That is talking about running shader kernels and opencl kernels at the same time.

0 Likes

The text says "Multiple AMD APP applications". (while I can see how the title is confusing). If current AMD APP SDK supported concurrent kernel execution, this would probably be listed as a feature. It would be weird if AMD would have forgotten to mention that they implemented such an important feature. Since there is no document (afaik) which says that kernels can be run concurrently how do you come up with the idea that you can run two or more kernels concurrently on a single card? Do you have an example program which can run kernels concurrently? (on a single GPU obviously)

Furthermore, I made the following tests (albeit on Cypress, perhaps I should re-test on Tahiti to be 100% sure). I have a kernel which queues a large problem in 50k sized pieces. I tried to queue the kernel to same queue 0-50k, 50k-100k... and also by using threads and multiple queues q1=0-50k, q2=50k-100k and so on (next piece goes to the queue which finishes first). Both schemes took exactly the same total runtime. As a matter of fact, the individual kernel runtimes were exactly the same. If the kernels ran overlapping, there must have been some differences. (The program was originallly designed to run multi-device and it accomplishes simultaneous runs on multiple-devices, I simply changed to code to run multi-queue on same device)

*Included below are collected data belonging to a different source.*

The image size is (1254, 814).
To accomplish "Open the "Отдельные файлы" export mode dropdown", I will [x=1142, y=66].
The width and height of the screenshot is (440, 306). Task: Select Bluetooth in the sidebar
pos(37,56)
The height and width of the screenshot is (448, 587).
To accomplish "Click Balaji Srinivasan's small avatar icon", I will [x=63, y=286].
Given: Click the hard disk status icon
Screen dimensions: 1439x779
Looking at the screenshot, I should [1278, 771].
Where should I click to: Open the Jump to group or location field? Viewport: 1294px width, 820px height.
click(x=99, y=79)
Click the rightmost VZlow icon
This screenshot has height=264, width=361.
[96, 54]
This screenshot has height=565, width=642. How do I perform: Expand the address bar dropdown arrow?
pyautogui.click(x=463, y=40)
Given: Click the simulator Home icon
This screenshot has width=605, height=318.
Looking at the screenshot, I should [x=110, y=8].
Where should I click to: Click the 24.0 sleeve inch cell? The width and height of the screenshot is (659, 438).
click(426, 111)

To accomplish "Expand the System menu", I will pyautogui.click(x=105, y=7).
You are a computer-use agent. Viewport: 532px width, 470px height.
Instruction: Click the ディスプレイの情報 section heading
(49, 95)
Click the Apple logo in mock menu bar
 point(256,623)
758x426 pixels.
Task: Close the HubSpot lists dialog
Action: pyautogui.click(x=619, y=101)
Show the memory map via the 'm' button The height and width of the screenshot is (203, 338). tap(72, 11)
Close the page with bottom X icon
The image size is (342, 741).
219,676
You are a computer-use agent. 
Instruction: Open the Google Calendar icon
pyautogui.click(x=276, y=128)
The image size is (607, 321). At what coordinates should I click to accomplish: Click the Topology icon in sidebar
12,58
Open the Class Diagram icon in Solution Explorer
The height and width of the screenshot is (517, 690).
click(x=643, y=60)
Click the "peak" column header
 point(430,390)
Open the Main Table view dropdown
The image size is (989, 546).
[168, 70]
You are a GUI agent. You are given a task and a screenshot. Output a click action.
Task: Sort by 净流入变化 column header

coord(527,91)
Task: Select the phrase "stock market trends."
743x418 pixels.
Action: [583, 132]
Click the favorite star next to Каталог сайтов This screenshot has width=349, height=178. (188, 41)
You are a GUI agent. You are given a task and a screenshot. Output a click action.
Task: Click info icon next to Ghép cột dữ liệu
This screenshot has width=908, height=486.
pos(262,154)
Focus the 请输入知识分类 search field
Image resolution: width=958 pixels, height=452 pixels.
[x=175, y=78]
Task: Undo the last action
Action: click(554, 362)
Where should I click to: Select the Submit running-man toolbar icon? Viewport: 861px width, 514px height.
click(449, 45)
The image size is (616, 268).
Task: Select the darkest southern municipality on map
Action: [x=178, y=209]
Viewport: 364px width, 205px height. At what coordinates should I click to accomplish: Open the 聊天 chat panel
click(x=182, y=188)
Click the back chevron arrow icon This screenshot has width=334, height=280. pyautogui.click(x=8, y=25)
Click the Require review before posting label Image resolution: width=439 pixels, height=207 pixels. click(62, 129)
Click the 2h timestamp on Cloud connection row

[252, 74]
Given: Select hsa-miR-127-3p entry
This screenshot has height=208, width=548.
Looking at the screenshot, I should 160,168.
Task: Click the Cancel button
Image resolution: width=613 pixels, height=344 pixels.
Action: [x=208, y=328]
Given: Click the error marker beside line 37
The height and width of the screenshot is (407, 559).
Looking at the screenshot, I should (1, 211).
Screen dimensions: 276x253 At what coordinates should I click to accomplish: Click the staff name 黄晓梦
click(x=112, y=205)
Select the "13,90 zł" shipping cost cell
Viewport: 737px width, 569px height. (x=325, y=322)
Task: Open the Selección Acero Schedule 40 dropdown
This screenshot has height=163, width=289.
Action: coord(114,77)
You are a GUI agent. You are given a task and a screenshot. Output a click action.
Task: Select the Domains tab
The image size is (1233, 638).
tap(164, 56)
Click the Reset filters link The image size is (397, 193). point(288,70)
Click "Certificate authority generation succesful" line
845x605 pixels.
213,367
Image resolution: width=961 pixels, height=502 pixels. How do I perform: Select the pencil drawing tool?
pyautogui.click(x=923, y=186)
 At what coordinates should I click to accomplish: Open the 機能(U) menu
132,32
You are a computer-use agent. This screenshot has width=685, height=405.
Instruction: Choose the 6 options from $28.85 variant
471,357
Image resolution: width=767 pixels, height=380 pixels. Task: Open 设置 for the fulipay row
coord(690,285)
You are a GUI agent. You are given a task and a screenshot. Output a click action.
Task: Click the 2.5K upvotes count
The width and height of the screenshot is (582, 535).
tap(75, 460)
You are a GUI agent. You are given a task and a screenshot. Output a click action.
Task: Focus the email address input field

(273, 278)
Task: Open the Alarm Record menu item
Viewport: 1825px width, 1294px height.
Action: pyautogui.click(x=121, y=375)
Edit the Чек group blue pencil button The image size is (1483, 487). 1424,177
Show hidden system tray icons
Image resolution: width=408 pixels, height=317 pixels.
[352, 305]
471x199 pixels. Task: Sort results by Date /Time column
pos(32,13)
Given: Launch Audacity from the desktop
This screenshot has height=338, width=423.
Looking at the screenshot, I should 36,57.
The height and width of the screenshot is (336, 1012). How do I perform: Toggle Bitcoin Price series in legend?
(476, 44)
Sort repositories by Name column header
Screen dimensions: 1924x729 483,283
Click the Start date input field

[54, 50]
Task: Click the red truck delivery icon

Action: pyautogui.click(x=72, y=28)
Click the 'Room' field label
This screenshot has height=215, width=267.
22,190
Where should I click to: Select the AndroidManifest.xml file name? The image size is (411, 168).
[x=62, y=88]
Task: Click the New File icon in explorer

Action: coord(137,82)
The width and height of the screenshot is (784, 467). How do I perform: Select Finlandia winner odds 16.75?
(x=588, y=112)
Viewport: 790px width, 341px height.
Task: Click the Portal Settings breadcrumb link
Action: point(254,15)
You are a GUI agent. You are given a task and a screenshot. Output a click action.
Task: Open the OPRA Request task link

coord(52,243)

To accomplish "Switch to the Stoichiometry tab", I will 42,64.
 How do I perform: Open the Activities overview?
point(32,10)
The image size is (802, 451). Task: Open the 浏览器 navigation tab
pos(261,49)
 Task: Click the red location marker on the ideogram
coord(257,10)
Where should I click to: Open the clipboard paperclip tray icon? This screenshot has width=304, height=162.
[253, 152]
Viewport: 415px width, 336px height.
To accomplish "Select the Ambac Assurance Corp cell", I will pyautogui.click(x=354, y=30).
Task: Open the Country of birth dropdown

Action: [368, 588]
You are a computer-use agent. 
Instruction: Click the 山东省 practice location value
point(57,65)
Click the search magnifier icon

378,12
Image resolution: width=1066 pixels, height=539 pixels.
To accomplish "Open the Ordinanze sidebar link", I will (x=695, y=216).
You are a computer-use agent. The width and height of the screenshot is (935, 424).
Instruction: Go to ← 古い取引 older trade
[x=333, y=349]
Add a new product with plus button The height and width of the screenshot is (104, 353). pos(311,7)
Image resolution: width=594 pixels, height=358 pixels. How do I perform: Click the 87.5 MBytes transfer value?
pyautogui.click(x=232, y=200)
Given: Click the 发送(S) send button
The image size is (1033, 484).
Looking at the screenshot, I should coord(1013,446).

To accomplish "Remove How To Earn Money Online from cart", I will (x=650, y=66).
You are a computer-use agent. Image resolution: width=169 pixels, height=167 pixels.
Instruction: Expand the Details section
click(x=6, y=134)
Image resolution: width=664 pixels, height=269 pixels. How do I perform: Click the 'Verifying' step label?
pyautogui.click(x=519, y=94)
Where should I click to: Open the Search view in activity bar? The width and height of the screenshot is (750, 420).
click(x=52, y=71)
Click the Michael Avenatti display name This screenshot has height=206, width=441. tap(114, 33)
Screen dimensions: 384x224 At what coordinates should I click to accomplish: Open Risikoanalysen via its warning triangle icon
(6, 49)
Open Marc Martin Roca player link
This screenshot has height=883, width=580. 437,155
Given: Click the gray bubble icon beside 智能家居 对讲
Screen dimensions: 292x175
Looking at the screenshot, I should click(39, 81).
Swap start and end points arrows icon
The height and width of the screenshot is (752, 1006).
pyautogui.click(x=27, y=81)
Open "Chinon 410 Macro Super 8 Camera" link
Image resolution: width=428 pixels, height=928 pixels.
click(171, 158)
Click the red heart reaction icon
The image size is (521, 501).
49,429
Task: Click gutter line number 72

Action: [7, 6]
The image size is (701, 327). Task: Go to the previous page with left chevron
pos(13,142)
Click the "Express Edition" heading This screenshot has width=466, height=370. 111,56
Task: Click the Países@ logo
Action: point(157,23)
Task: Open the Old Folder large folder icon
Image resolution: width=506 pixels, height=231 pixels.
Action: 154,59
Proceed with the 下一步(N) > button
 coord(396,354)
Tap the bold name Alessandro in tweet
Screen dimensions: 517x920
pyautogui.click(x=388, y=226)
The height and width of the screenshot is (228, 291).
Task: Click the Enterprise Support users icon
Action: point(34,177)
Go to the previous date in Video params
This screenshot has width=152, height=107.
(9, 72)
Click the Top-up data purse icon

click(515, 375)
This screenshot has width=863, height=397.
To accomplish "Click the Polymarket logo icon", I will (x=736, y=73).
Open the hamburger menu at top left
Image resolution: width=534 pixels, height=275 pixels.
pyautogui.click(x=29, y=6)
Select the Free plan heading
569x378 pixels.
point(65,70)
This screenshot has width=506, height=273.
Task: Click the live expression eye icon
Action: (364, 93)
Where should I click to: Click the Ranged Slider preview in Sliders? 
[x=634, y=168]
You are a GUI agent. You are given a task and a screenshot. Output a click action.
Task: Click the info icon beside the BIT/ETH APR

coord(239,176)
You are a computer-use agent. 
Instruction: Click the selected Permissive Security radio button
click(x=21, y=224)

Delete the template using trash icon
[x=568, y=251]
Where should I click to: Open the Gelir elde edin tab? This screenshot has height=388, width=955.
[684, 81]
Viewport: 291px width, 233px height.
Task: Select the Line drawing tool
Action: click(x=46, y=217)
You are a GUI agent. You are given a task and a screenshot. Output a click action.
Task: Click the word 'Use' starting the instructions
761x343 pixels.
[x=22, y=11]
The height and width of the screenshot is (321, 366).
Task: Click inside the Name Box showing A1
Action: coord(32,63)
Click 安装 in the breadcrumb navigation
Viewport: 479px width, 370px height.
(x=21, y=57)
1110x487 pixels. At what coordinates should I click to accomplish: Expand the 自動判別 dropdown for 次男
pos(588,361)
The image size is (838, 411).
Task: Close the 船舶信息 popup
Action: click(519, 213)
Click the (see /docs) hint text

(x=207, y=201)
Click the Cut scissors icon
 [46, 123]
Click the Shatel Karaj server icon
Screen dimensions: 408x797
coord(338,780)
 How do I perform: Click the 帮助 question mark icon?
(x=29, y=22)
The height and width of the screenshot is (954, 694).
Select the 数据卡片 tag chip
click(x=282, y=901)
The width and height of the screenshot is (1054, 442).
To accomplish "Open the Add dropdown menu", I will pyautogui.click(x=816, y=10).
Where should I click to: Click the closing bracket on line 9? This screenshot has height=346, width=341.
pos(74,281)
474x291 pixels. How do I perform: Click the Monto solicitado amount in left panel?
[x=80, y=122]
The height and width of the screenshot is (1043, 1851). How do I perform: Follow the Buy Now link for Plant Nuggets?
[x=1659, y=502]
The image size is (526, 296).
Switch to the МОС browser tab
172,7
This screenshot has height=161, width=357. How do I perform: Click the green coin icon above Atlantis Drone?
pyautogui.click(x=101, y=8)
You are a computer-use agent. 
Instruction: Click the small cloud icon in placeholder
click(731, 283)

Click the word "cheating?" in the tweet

Total number of worker threads 2

Slave node 0 thread 0 offset 0 length 50000 events 1 time 2.07 seconds

Slave node 0 thread 1 offset 50000 length 50000 events 1 time 1.86 seconds

Slave node 0 thread 0 offset 100000 length 50000 events 1 time 1.72 seconds

Slave node 0 thread 1 offset 150000 length 50000 events 1 time 2.10 seconds

Slave node 0 thread 0 offset 200000 length 50000 events 1 time 1.95 seconds

Slave node 0 thread 1 offset 250000 length 50000 events 1 time 1.87 seconds

Slave node 0 thread 0 offset 300000 length 50000 events 1 time 1.60 seconds

Slave node 0 thread 1 offset 350000 length 50000 events 1 time 1.15 seconds

Slave node 0 thread 0 offset 400000 length 30932 events 1 time 0.97 seconds

Total number of worker threads 1

Slave node 0 thread 0 offset 0 length 50000 events 1 time 2.07 seconds

Slave node 0 thread 0 offset 50000 length 50000 events 1 time 1.86 seconds

Slave node 0 thread 0 offset 100000 length 50000 events 1 time 1.72 seconds

Slave node 0 thread 0 offset 150000 length 50000 events 1 time 2.10 seconds

Slave node 0 thread 0 offset 200000 length 50000 events 1 time 1.95 seconds

Slave node 0 thread 0 offset 250000 length 50000 events 1 time 1.86 seconds

Slave node 0 thread 0 offset 300000 length 50000 events 1 time 1.60 seconds

Slave node 0 thread 0 offset 350000 length 50000 events 1 time 1.15 seconds

Slave node 0 thread 0 offset 400000 length 30932 events 1 time 0.97 seconds

In another test, I tried to run two copies of an app where the kernel run took ~30 seconds. One finished in 31.3 seconds, the next one finished in 62.4 seconds. (as it appears, after I queued the kernel, it did not start executing beffore first programs kernel finished).

0 Likes

I dunno - it was plastered all over the GCN marketing materials as a pretty big plus-point.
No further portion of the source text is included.